▸ Collected data entries
=== Begin Enclosure ===
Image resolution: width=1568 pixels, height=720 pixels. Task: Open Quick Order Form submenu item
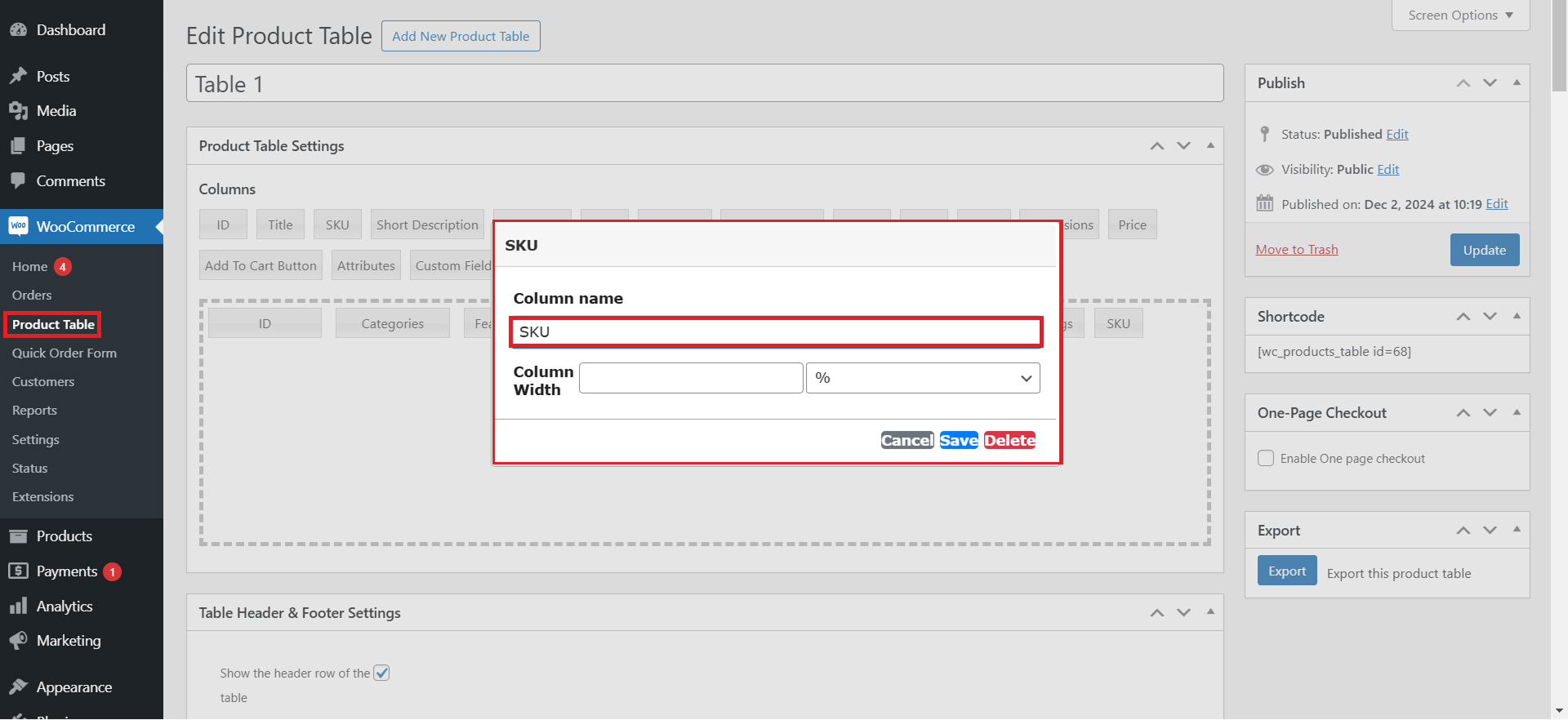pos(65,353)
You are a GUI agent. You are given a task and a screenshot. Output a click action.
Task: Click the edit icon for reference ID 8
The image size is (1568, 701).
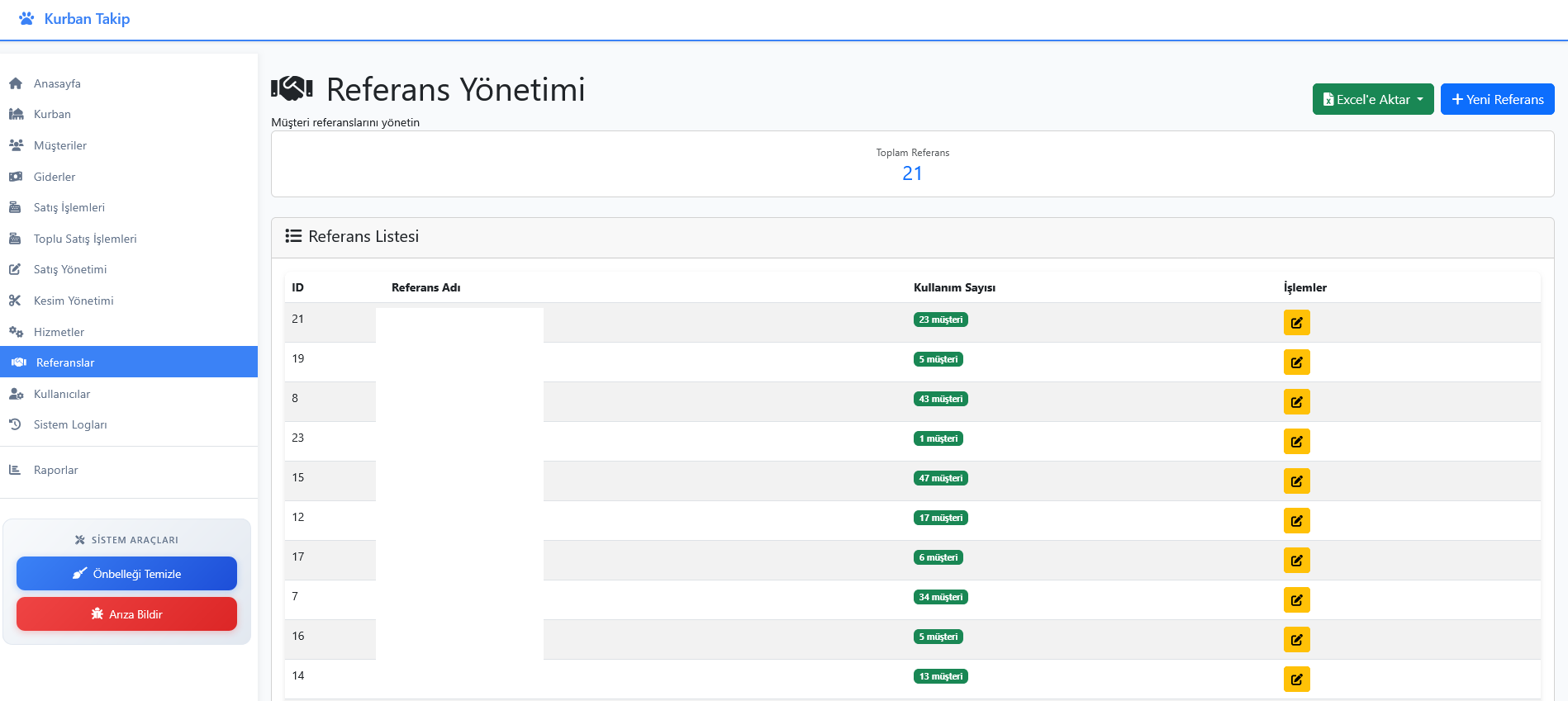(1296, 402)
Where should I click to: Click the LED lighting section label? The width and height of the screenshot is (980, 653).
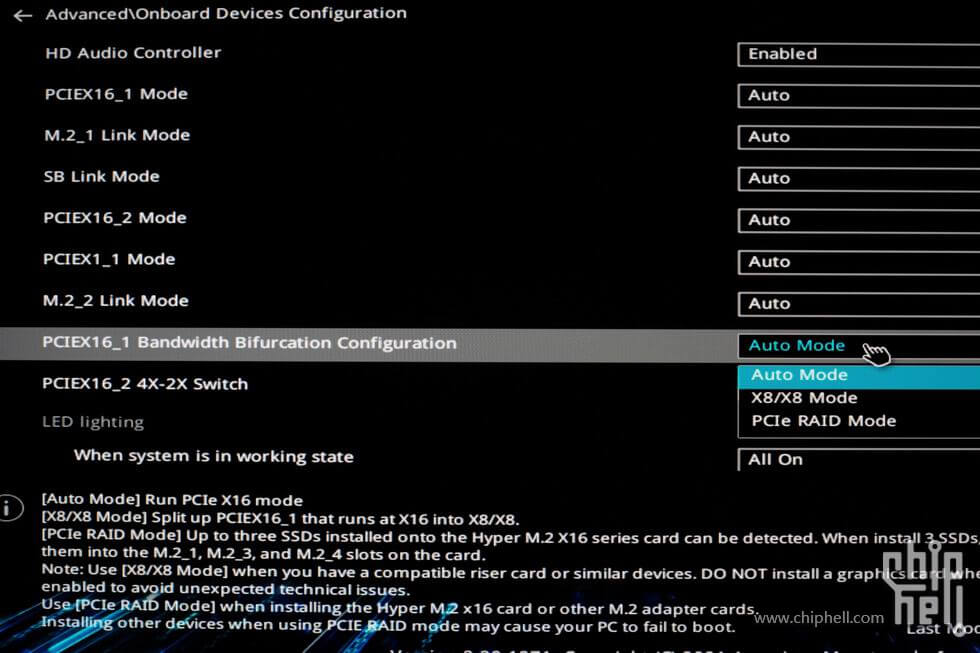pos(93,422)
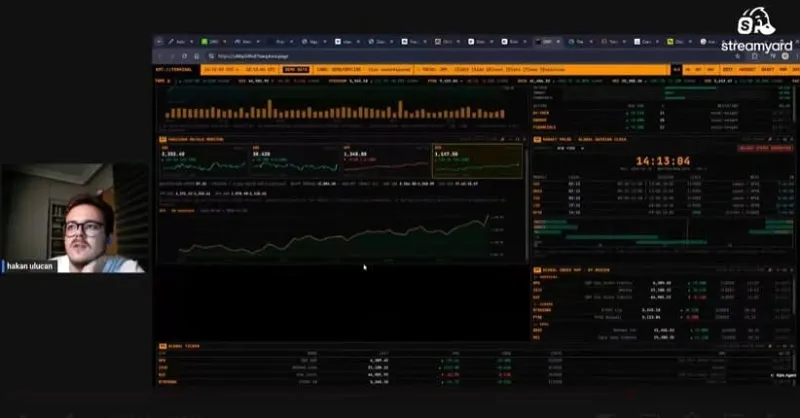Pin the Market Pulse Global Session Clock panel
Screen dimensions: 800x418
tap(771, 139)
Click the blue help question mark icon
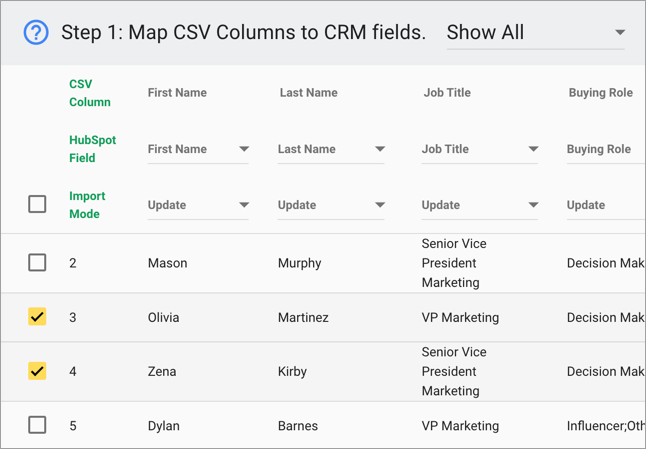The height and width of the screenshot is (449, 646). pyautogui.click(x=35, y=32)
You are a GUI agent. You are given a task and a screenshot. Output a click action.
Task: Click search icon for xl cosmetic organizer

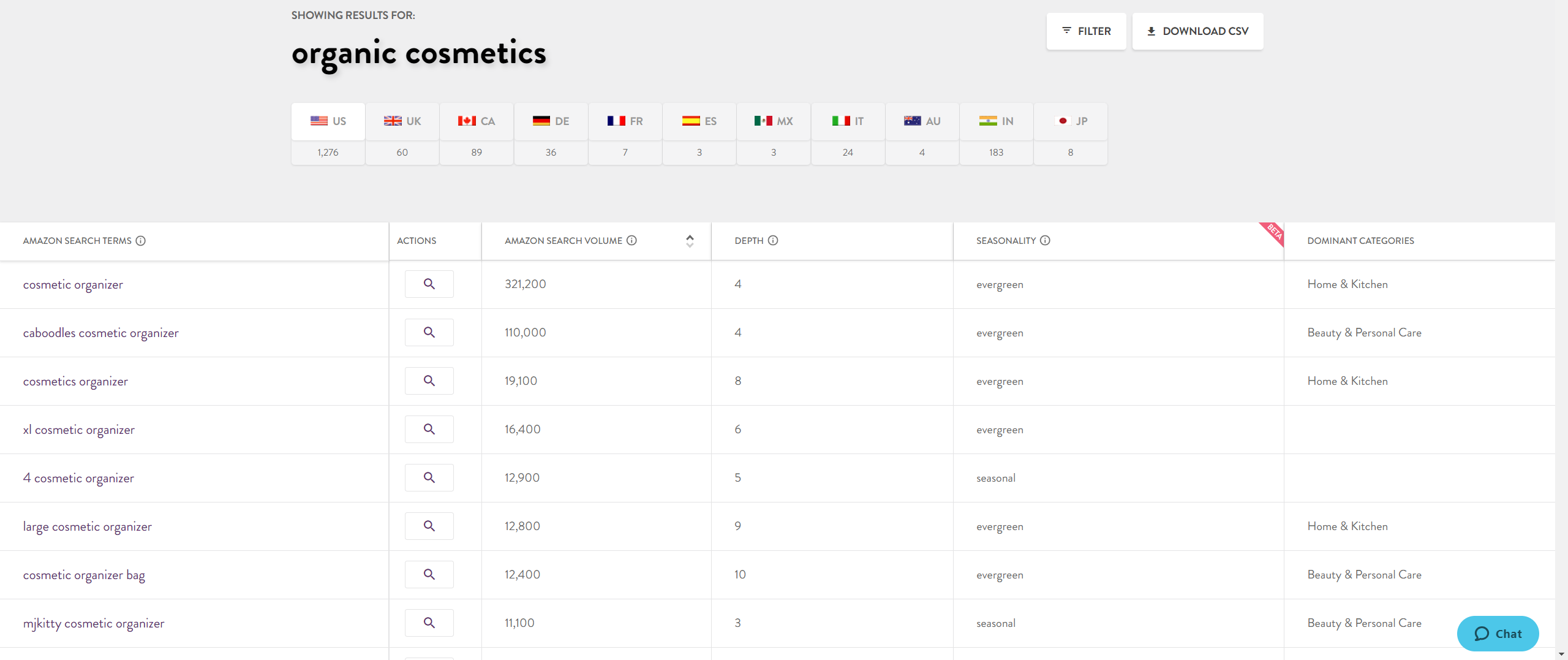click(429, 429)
=== End Enclosure ===
▸ REQUIRED WORK
The copy should hold exactly the lines from the one containing "Task: Click search" through the final line of the records above, both ends included, and no picture.

▸ COMPLETED TASK
Task: Click search icon for xl cosmetic organizer

click(429, 429)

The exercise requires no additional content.